■ WHAT YOU HAVE TO DO
Transcribe the entries below without changing a word, and omit every picture.

■ DATA FOR PROCESSING
⁂

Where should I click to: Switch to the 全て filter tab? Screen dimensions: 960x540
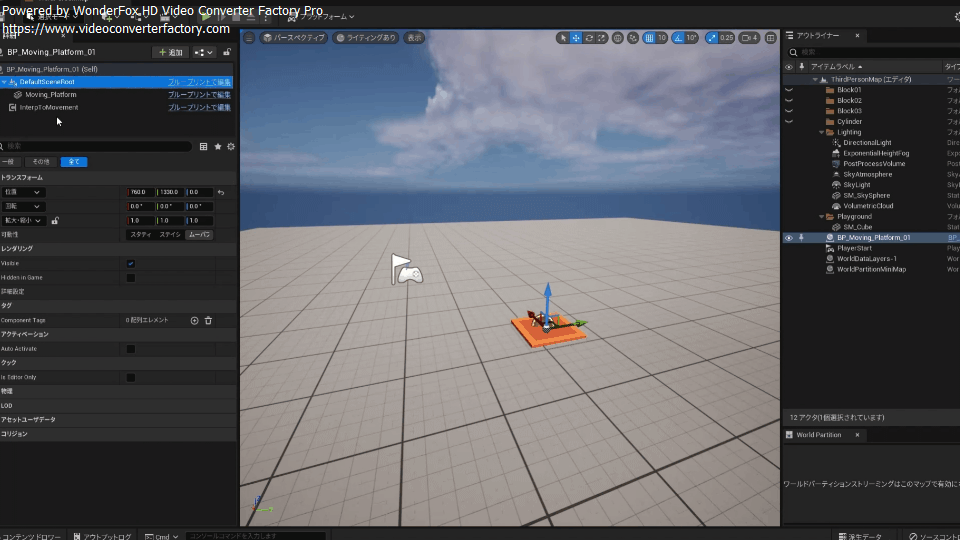click(73, 162)

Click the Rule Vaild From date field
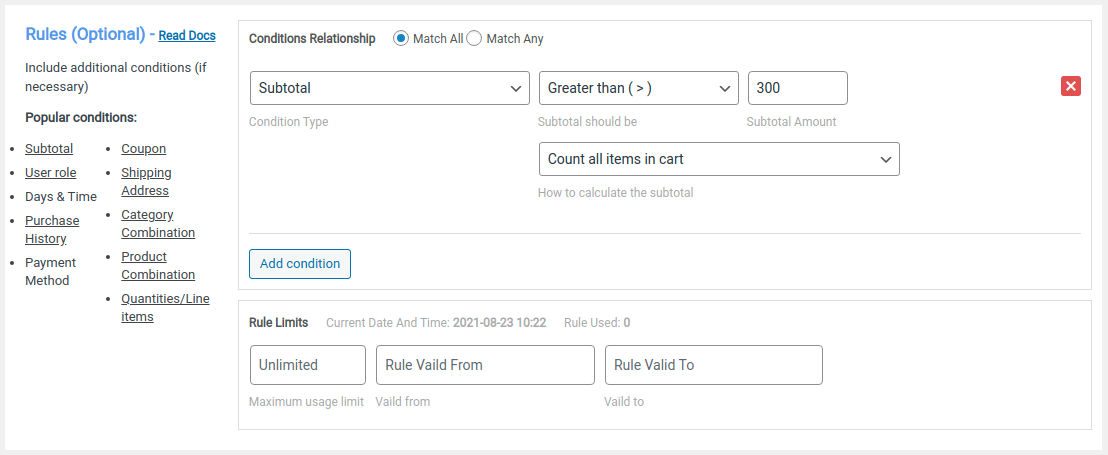[484, 365]

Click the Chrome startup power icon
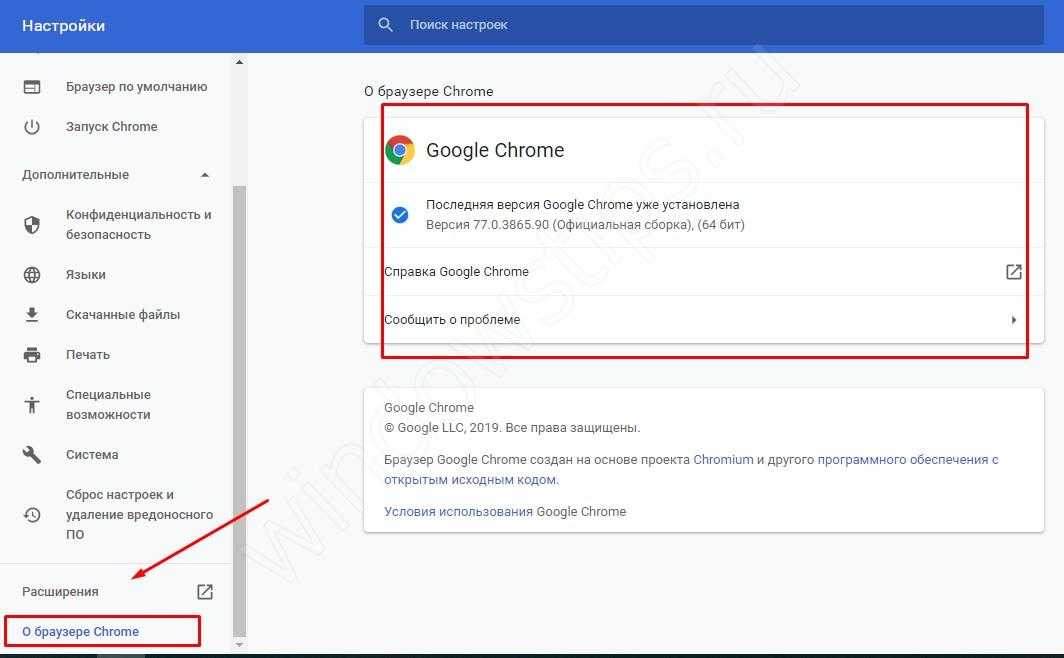click(x=32, y=127)
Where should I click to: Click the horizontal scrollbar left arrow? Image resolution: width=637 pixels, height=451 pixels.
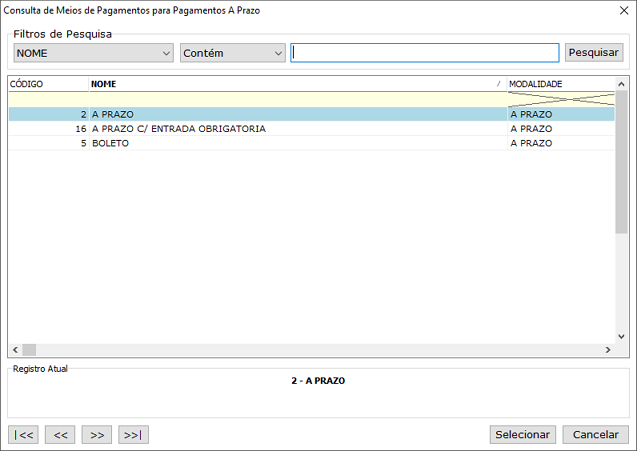[14, 350]
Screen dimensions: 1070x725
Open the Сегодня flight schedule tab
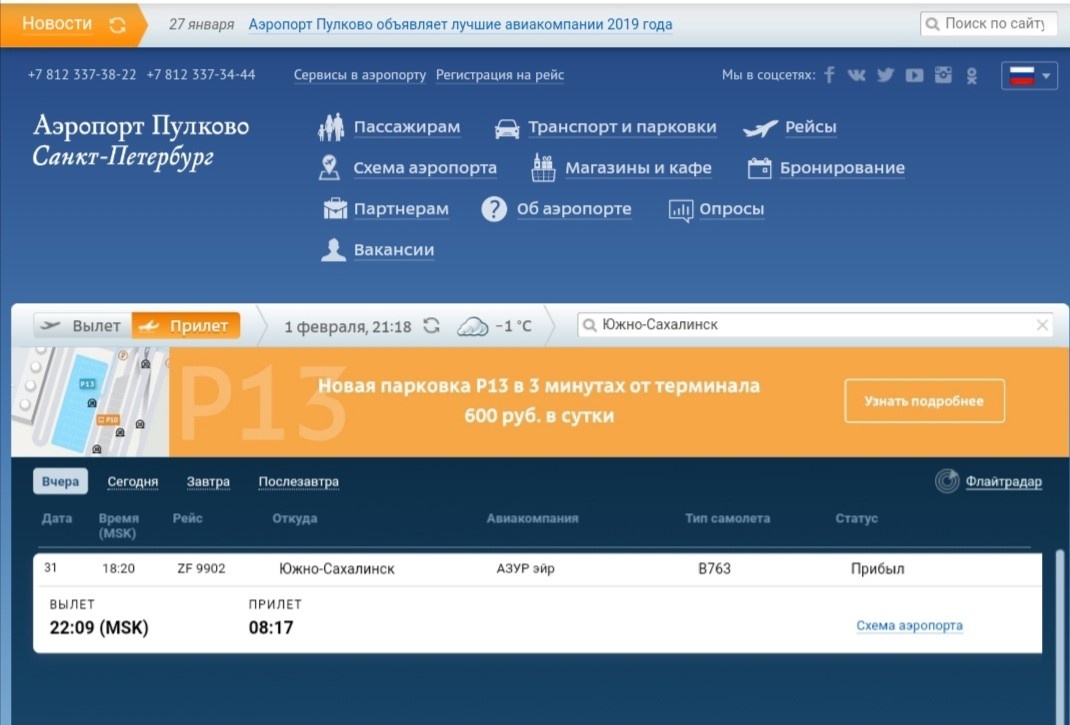(133, 481)
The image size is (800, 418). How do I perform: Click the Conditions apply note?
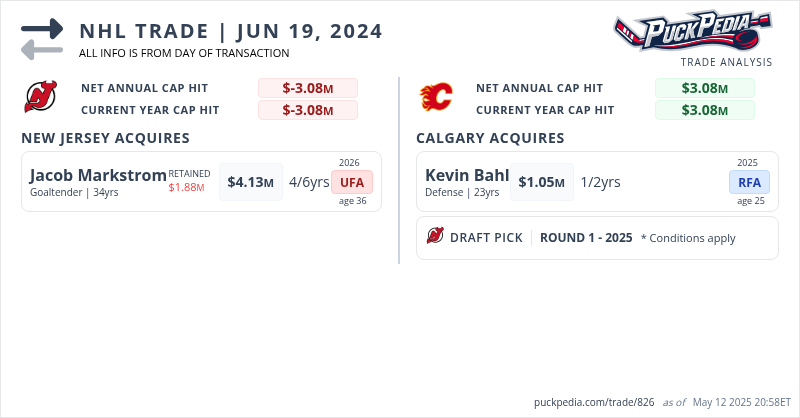pyautogui.click(x=688, y=238)
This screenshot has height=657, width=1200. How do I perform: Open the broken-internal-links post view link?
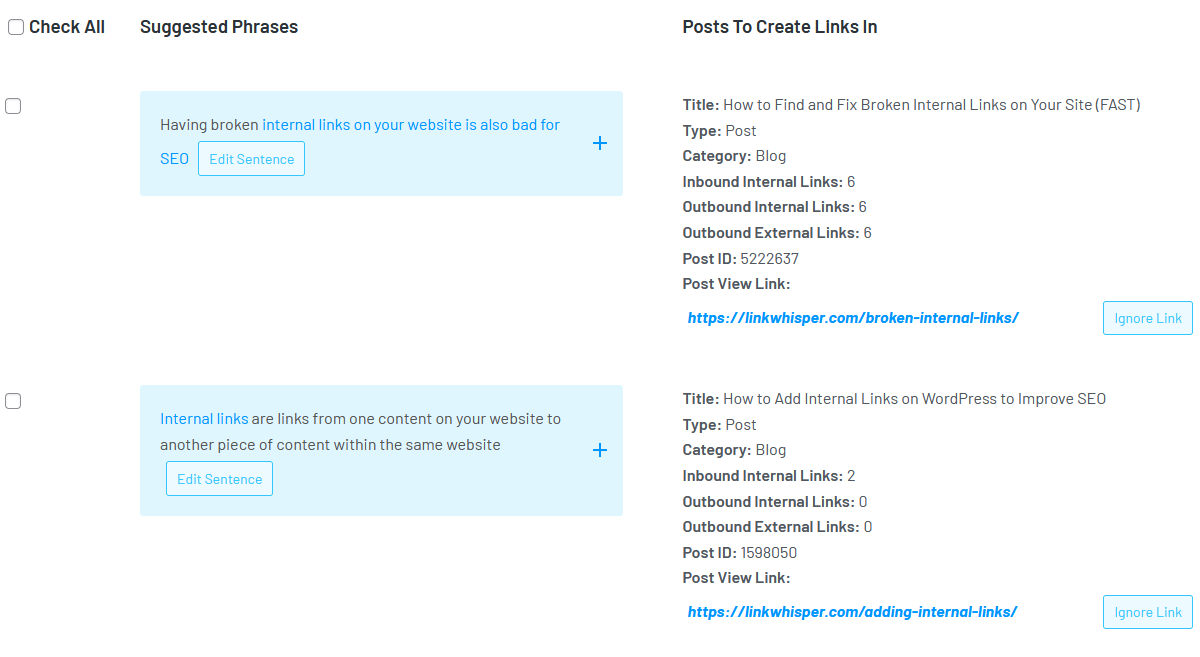[x=853, y=317]
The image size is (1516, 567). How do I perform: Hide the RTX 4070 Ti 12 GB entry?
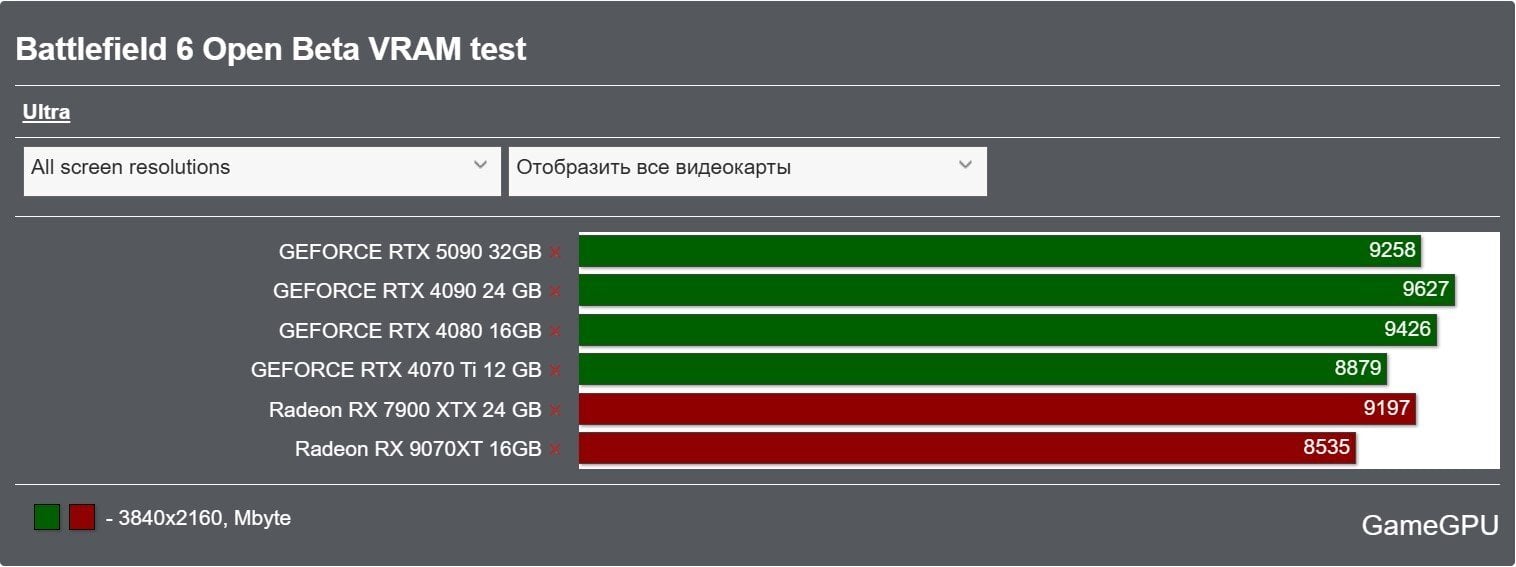[555, 371]
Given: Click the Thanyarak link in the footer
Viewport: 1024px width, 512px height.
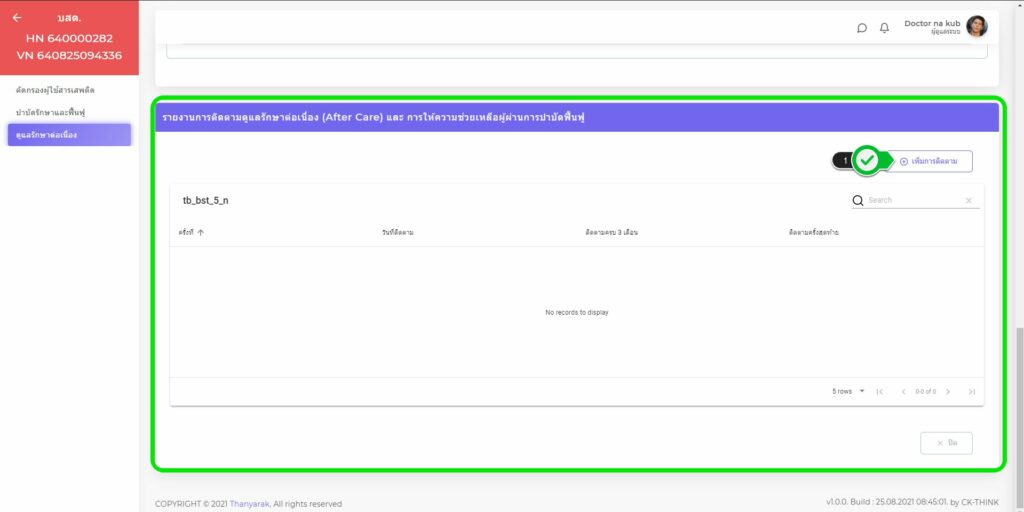Looking at the screenshot, I should (249, 504).
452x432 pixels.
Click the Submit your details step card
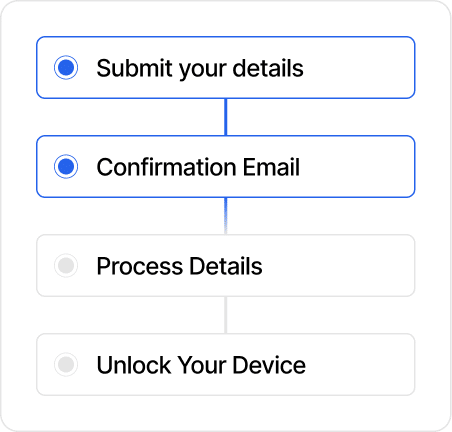[x=226, y=67]
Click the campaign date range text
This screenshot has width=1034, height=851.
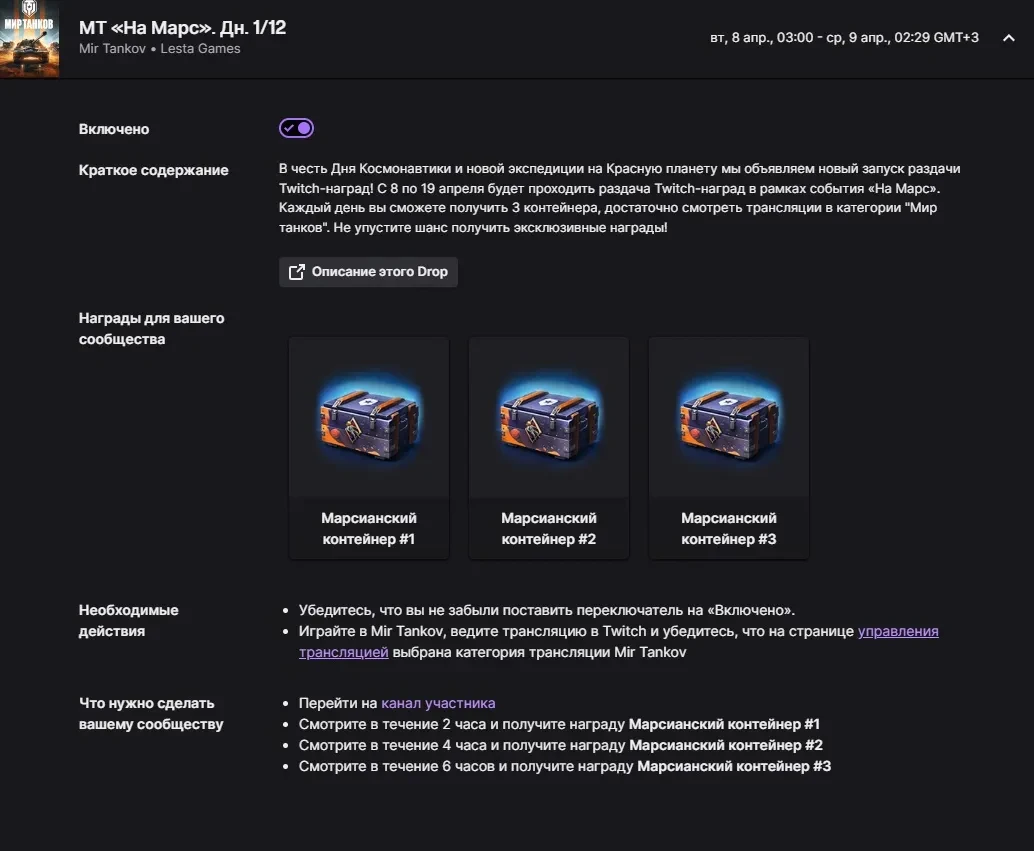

⁂

■ WRITTEN REPLY
Where should I click to: Switch to the 全て filter tab? Screen dimensions: 960x540
click(73, 162)

Click the Rule Vaild From date field
[484, 365]

Click the Chrome startup power icon
click(x=32, y=127)
Where should I click to: Click the horizontal scrollbar left arrow? Image resolution: width=637 pixels, height=451 pixels.
[14, 350]
Screen dimensions: 1070x725
Open the Сегодня flight schedule tab
(133, 481)
The image size is (800, 418). How do I perform: Click the Conditions apply note?
pyautogui.click(x=688, y=238)
This screenshot has height=657, width=1200. How do I perform: Open the broken-internal-links post view link?
[x=853, y=317]
The image size is (1516, 567). How do I perform: Hide the RTX 4070 Ti 12 GB entry?
[555, 371]
Given: Click the Thanyarak link in the footer
Viewport: 1024px width, 512px height.
Looking at the screenshot, I should (249, 504).
452x432 pixels.
Click the Submit your details step card
[x=226, y=67]
Click the campaign date range text
This screenshot has width=1034, height=851.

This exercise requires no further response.